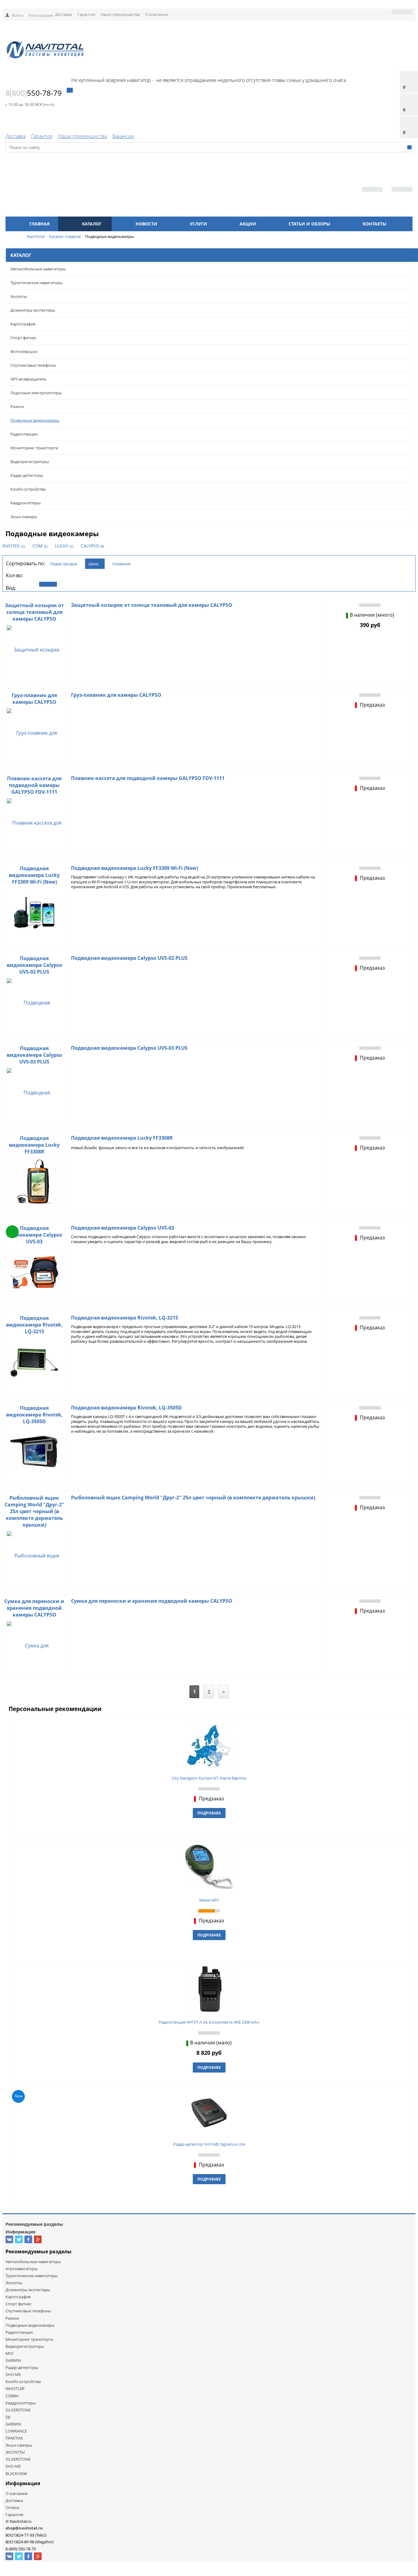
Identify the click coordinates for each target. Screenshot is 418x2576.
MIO (9, 2353)
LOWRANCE (16, 2431)
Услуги (198, 224)
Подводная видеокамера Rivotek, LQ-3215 (34, 1325)
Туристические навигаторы (36, 282)
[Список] (48, 584)
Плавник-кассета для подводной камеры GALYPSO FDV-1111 (34, 785)
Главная (39, 224)
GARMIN (13, 2360)
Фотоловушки (23, 351)
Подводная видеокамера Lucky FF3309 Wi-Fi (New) (34, 875)
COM (39, 546)
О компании (156, 14)
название (121, 563)
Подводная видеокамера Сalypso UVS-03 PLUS (34, 1055)
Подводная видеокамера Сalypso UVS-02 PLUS (34, 965)
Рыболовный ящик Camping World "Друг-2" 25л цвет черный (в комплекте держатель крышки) (34, 1511)
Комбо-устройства (28, 489)
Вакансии (123, 136)
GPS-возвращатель (28, 379)
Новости (146, 224)
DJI (8, 2417)
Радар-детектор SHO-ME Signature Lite (209, 2144)
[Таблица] (70, 584)
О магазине (17, 2493)
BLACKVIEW (16, 2473)
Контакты (374, 224)
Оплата (12, 2507)
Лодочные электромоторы (36, 392)
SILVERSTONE (18, 2410)
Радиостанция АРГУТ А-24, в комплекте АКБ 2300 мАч (209, 2022)
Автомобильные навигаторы (38, 269)
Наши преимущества (120, 14)
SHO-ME (13, 2374)
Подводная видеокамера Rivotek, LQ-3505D (34, 1415)
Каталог (92, 224)
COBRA (12, 2396)
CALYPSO (92, 546)
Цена (93, 563)
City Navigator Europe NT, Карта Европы (209, 1778)
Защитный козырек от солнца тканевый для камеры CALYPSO (34, 612)
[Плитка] (26, 584)
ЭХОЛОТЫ (15, 2452)
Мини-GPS (209, 1900)
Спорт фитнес (23, 337)
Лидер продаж (63, 563)
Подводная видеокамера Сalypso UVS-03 (34, 1235)
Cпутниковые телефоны (33, 365)
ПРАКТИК (14, 2438)
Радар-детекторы (26, 475)
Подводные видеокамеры (34, 420)
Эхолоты (18, 296)
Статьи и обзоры (309, 224)
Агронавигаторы (22, 2268)
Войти (18, 15)
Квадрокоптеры (25, 503)
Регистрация (41, 15)
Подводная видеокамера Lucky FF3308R (34, 1145)
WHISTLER (15, 2388)
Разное (17, 406)
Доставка (63, 14)
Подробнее (209, 1813)
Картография (22, 324)
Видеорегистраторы (29, 461)
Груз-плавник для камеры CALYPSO (34, 698)
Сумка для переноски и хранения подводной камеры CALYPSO (34, 1608)
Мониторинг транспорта (34, 448)
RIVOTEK (13, 546)
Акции (248, 224)
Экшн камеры (23, 516)
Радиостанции (24, 434)
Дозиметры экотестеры (32, 310)
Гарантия (86, 14)
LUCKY (64, 546)
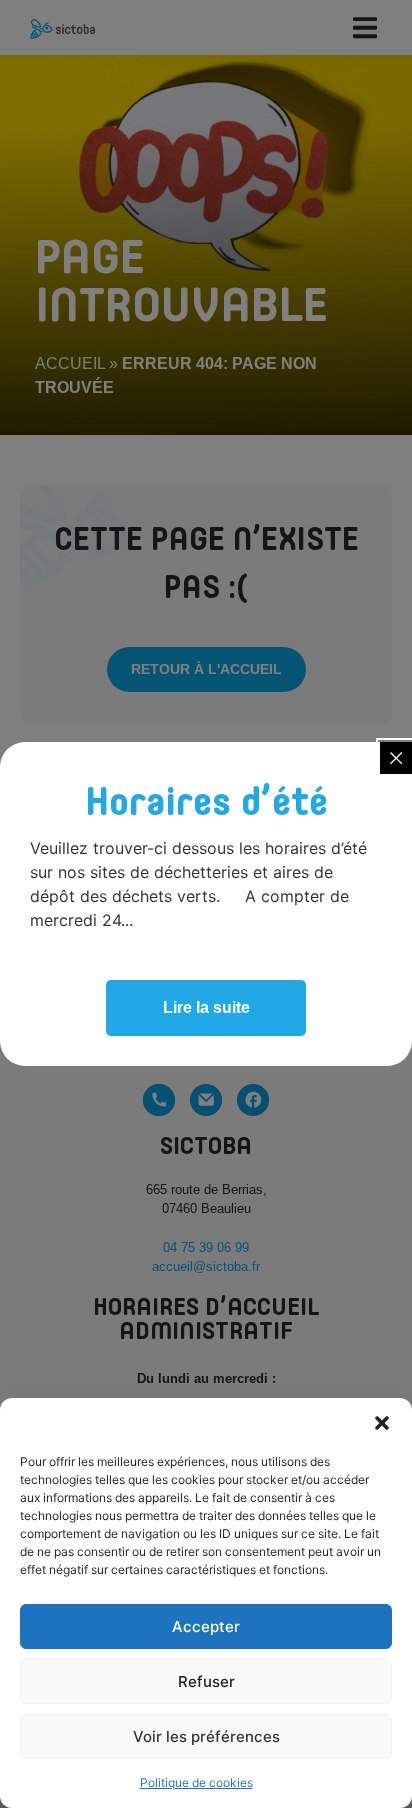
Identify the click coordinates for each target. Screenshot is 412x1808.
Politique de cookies (196, 1782)
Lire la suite (206, 1007)
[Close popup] (396, 758)
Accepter (206, 1626)
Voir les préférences (206, 1736)
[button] (382, 1423)
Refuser (206, 1681)
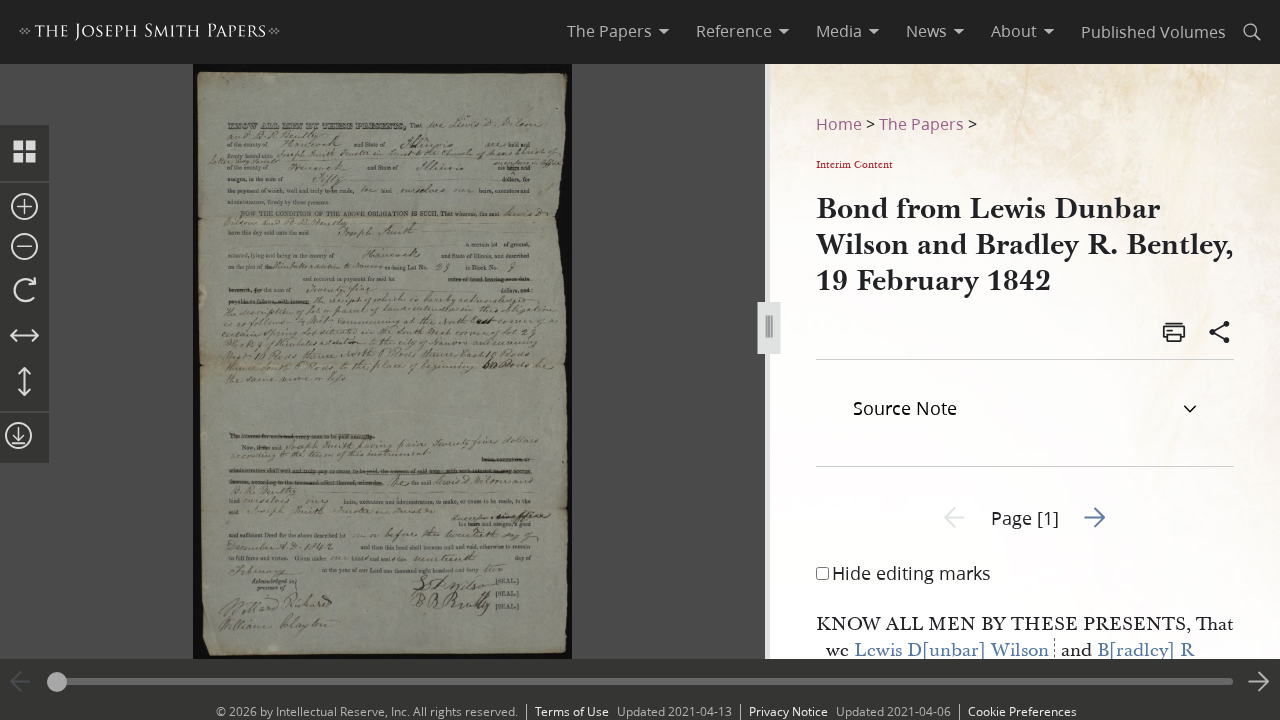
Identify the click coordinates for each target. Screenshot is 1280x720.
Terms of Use (572, 711)
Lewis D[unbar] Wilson (951, 650)
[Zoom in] (24, 208)
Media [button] (839, 31)
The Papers (921, 123)
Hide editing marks (911, 573)
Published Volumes (1153, 31)
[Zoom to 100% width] (24, 337)
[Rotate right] (24, 291)
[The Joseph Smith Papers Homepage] (149, 34)
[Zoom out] (24, 248)
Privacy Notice (788, 711)
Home (839, 123)
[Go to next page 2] (1259, 682)
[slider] (640, 681)
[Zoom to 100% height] (24, 383)
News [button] (926, 31)
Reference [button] (734, 31)
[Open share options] (1220, 334)
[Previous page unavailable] (21, 682)
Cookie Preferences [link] (1022, 711)
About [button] (1014, 31)
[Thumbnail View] (24, 153)
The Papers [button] (609, 31)
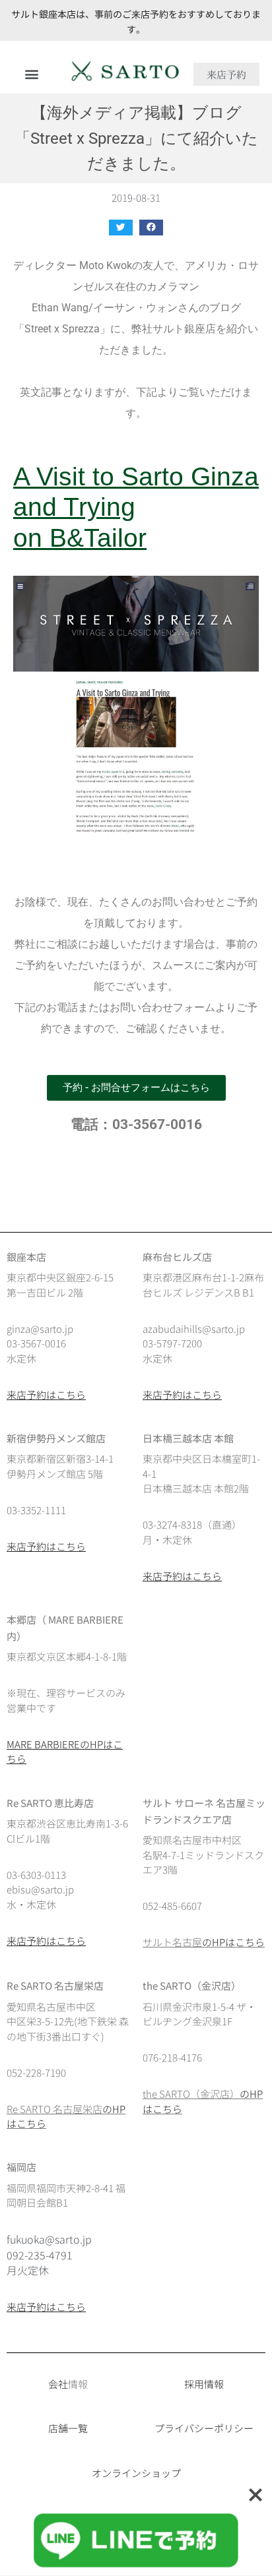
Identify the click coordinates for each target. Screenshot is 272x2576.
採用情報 (204, 2384)
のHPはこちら (233, 1942)
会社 (58, 2384)
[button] (31, 74)
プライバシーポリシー (204, 2428)
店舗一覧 (68, 2428)
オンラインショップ (136, 2473)
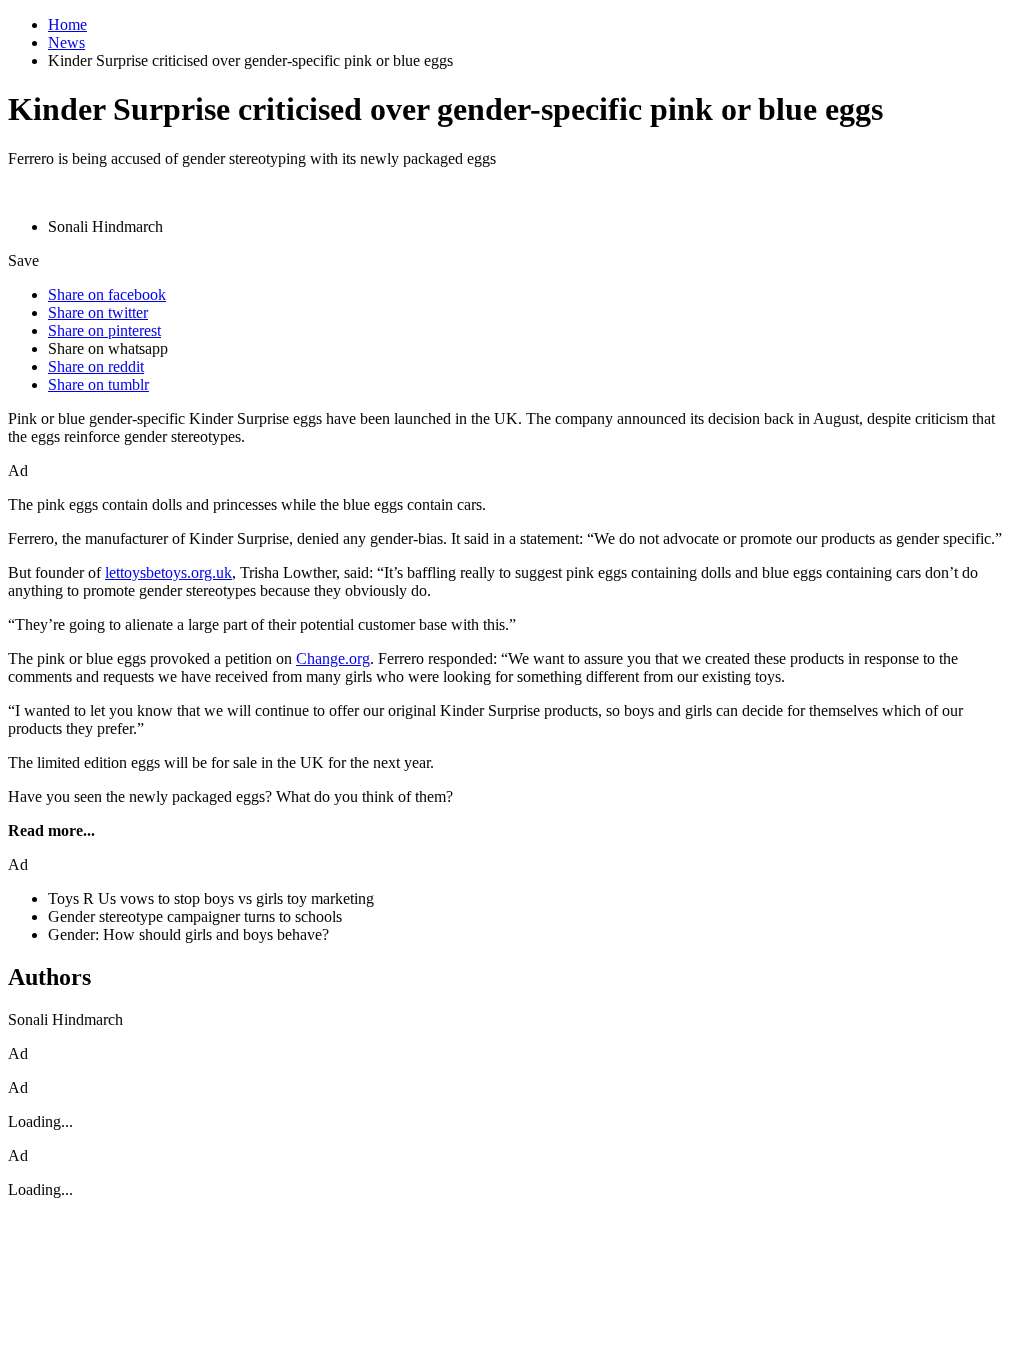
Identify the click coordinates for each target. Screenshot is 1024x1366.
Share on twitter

• _WHAT THIS TASK INVOLVES_:
Transcribe the listing in full. Leave the pictures out.

• _WRITTEN REPLY_:
Identify the click coordinates for each target. Screenshot is 418x2576.
MIO (9, 2353)
LOWRANCE (16, 2431)
Услуги (198, 224)
Подводная видеокамера Rivotek, LQ-3215 (34, 1325)
Туристические навигаторы (36, 282)
[Список] (48, 584)
Плавник-кассета для подводной камеры GALYPSO FDV-1111 (34, 785)
Главная (39, 224)
GARMIN (13, 2360)
Фотоловушки (23, 351)
Подводная видеокамера Lucky FF3309 Wi-Fi (New) (34, 875)
COM (39, 546)
О компании (156, 14)
название (121, 563)
Подводная видеокамера Сalypso UVS-03 PLUS (34, 1055)
Подводная видеокамера Сalypso UVS-02 PLUS (34, 965)
Рыболовный ящик Camping World "Друг-2" 25л цвет черный (в комплекте держатель крышки) (34, 1511)
Комбо-устройства (28, 489)
Вакансии (123, 136)
GPS-возвращатель (28, 379)
Новости (146, 224)
DJI (8, 2417)
Радар-детектор SHO-ME Signature Lite (209, 2144)
[Таблица] (70, 584)
О магазине (17, 2493)
BLACKVIEW (16, 2473)
Контакты (374, 224)
Оплата (12, 2507)
Лодочные электромоторы (36, 392)
SILVERSTONE (18, 2410)
Радиостанция АРГУТ А-24, в комплекте АКБ 2300 мАч (209, 2022)
Автомобильные навигаторы (38, 269)
Наши преимущества (120, 14)
SHO-ME (13, 2374)
Подводная видеокамера Rivotek, LQ-3505D (34, 1415)
Каталог (92, 224)
COBRA (12, 2396)
CALYPSO (92, 546)
Цена (93, 563)
City Navigator Europe NT, Карта Европы (209, 1778)
Защитный козырек от солнца тканевый для камеры CALYPSO (34, 612)
[Плитка] (26, 584)
ЭХОЛОТЫ (15, 2452)
Мини-GPS (209, 1900)
Спорт фитнес (23, 337)
Лидер продаж (63, 563)
Подводная видеокамера Сalypso UVS-03 (34, 1235)
Cпутниковые телефоны (33, 365)
ПРАКТИК (14, 2438)
Радар-детекторы (26, 475)
Подводные видеокамеры (34, 420)
Эхолоты (18, 296)
Статьи и обзоры (309, 224)
Агронавигаторы (22, 2268)
Войти (18, 15)
Квадрокоптеры (25, 503)
Регистрация (41, 15)
Подводная видеокамера Lucky FF3308R (34, 1145)
WHISTLER (15, 2388)
Разное (17, 406)
Доставка (63, 14)
Подробнее (209, 1813)
Картография (22, 324)
Видеорегистраторы (29, 461)
Груз-плавник для камеры CALYPSO (34, 698)
Сумка для переноски и хранения подводной камеры CALYPSO (34, 1608)
Мониторинг транспорта (34, 448)
RIVOTEK (13, 546)
Акции (248, 224)
Экшн камеры (23, 516)
Радиостанции (24, 434)
Дозиметры экотестеры (32, 310)
Гарантия (86, 14)
LUCKY (64, 546)
Identify the click coordinates for each target. Screenshot is 412x1808.
Politique de cookies (196, 1782)
Lire la suite (206, 1007)
[Close popup] (396, 758)
Accepter (206, 1626)
Voir les préférences (206, 1736)
[button] (382, 1423)
Refuser (206, 1681)
Identify the click coordinates for each target. Screenshot is 1280x720.
Terms of Use (572, 711)
Lewis D[unbar] Wilson (951, 650)
[Zoom in] (24, 208)
Media [button] (839, 31)
The Papers (921, 123)
Hide editing marks (911, 573)
Published Volumes (1153, 31)
[Zoom to 100% width] (24, 337)
[Rotate right] (24, 291)
[The Joseph Smith Papers Homepage] (149, 34)
[Zoom out] (24, 248)
Privacy Notice (788, 711)
Home (839, 123)
[Go to next page 2] (1259, 682)
[slider] (640, 681)
[Zoom to 100% height] (24, 383)
News [button] (926, 31)
Reference [button] (734, 31)
[Open share options] (1220, 334)
[Previous page unavailable] (21, 682)
Cookie Preferences [link] (1022, 711)
About [button] (1014, 31)
[Thumbnail View] (24, 153)
The Papers [button] (609, 31)
Identify the click coordinates for each target. Screenshot is 272x2576.
採用情報 (204, 2384)
のHPはこちら (233, 1942)
会社 (58, 2384)
[button] (31, 74)
プライバシーポリシー (204, 2428)
店舗一覧 (68, 2428)
オンラインショップ (136, 2473)
Identify the click coordinates for each target. Screenshot is 1024x1366.
Share on twitter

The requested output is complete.